● **What the task asks**
Return the following lines and nothing else: the one holding "Select the 百度经验分卷压缩教程 folder" and all those after it in the records below, unchanged, minus any pictures.

[Records for this task]

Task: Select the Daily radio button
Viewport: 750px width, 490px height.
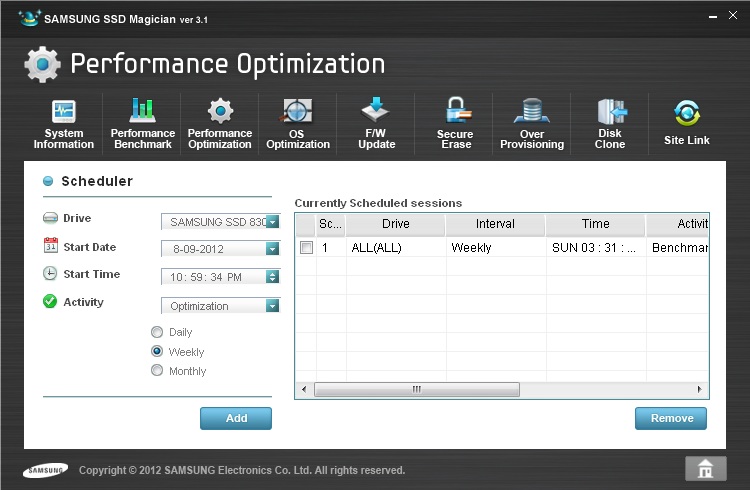Action: pyautogui.click(x=156, y=332)
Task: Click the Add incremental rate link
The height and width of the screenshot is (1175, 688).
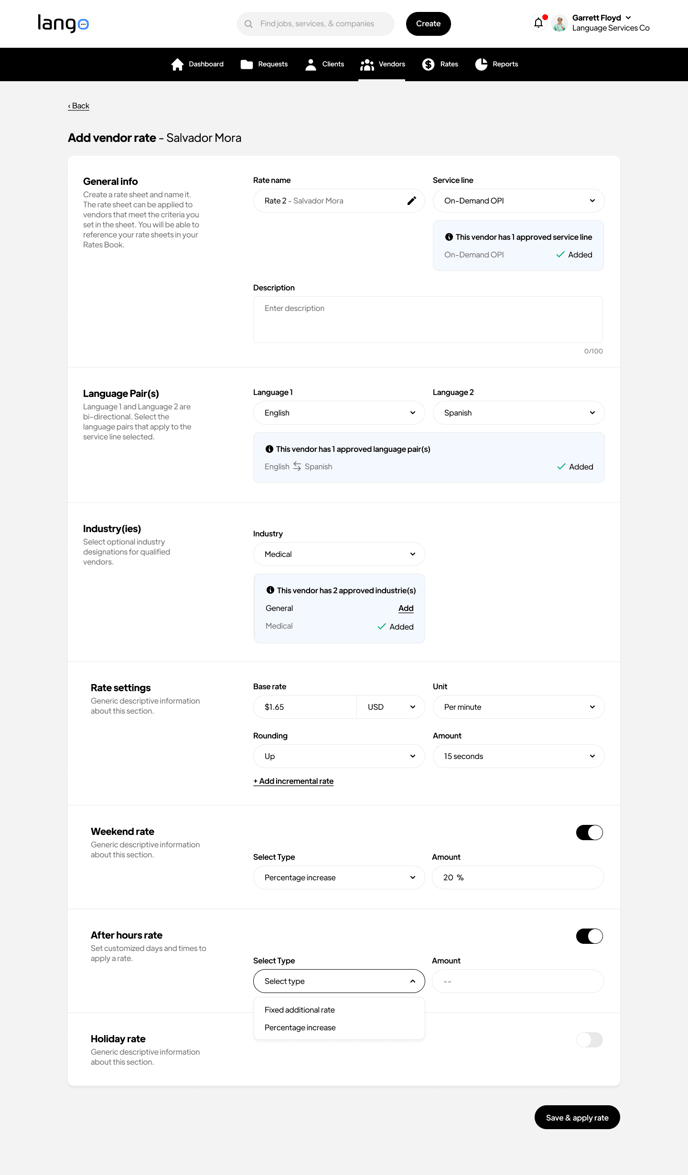Action: (x=293, y=781)
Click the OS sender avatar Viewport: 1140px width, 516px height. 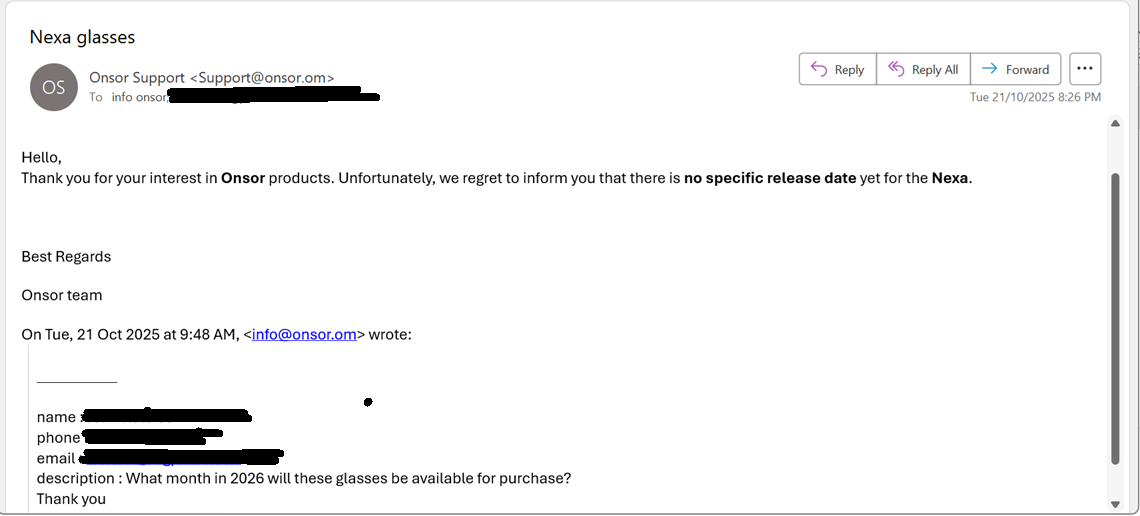(x=54, y=87)
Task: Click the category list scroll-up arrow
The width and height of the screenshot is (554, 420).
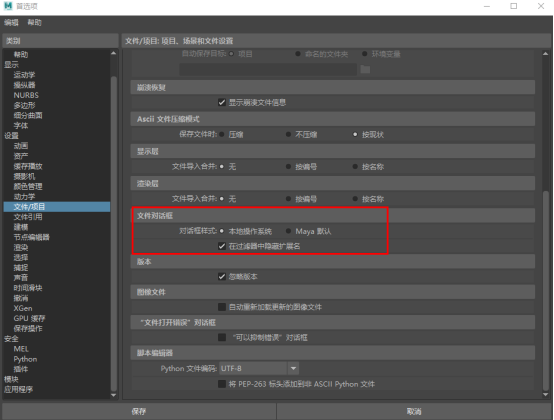Action: point(113,53)
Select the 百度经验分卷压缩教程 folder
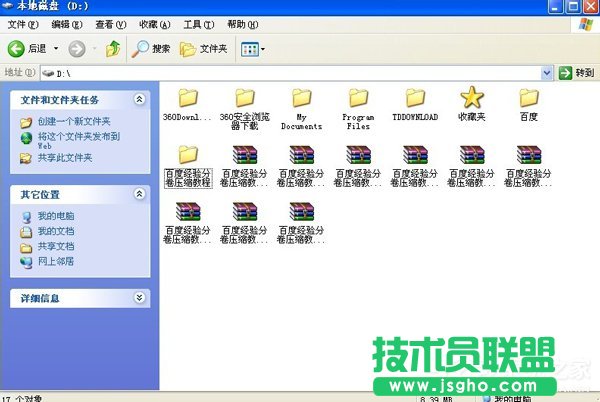The image size is (600, 402). point(188,155)
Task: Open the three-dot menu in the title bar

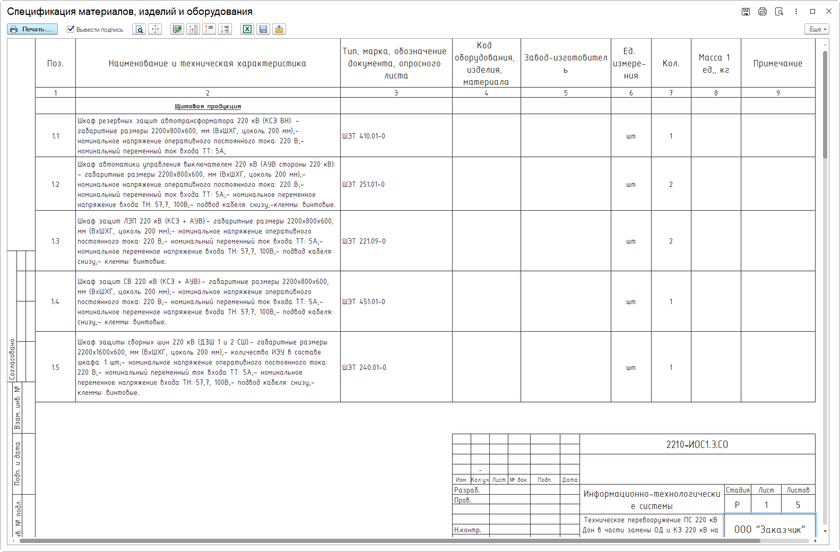Action: [797, 11]
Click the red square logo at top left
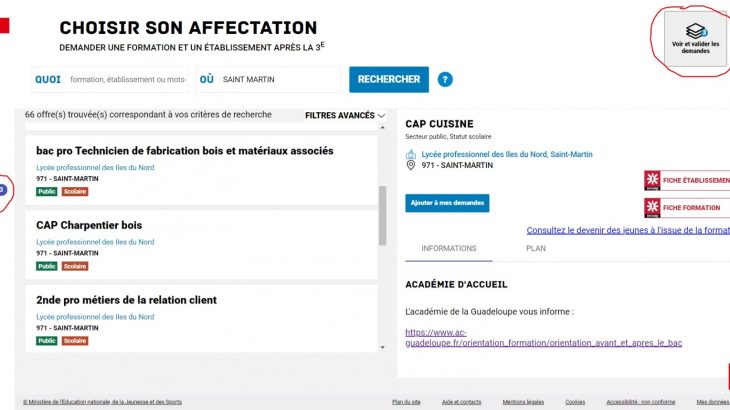730x410 pixels. [4, 25]
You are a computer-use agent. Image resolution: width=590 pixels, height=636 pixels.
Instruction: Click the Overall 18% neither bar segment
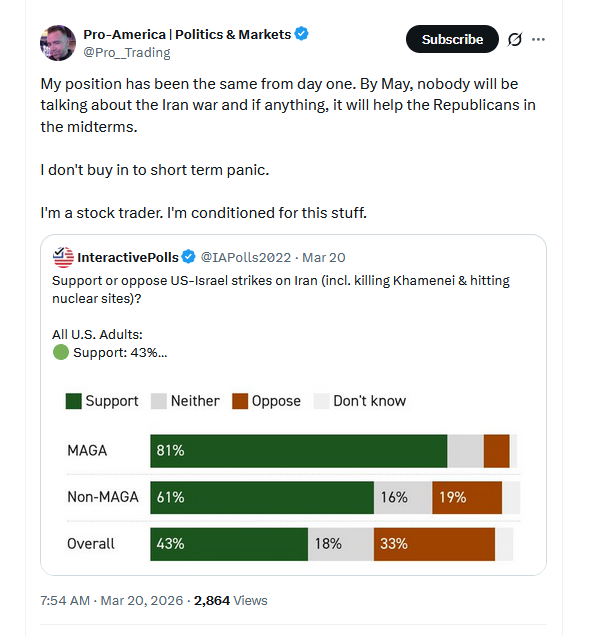point(341,544)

[/Records for this task]

● **Response box**
Select the 百度经验分卷压缩教程 folder
The image size is (600, 402). point(188,155)
Task: Open the three-dot menu in the title bar

Action: [797, 11]
Click the red square logo at top left
730x410 pixels. [4, 25]
You are a computer-use agent. Image resolution: width=590 pixels, height=636 pixels.
Instruction: Click the Overall 18% neither bar segment
point(341,544)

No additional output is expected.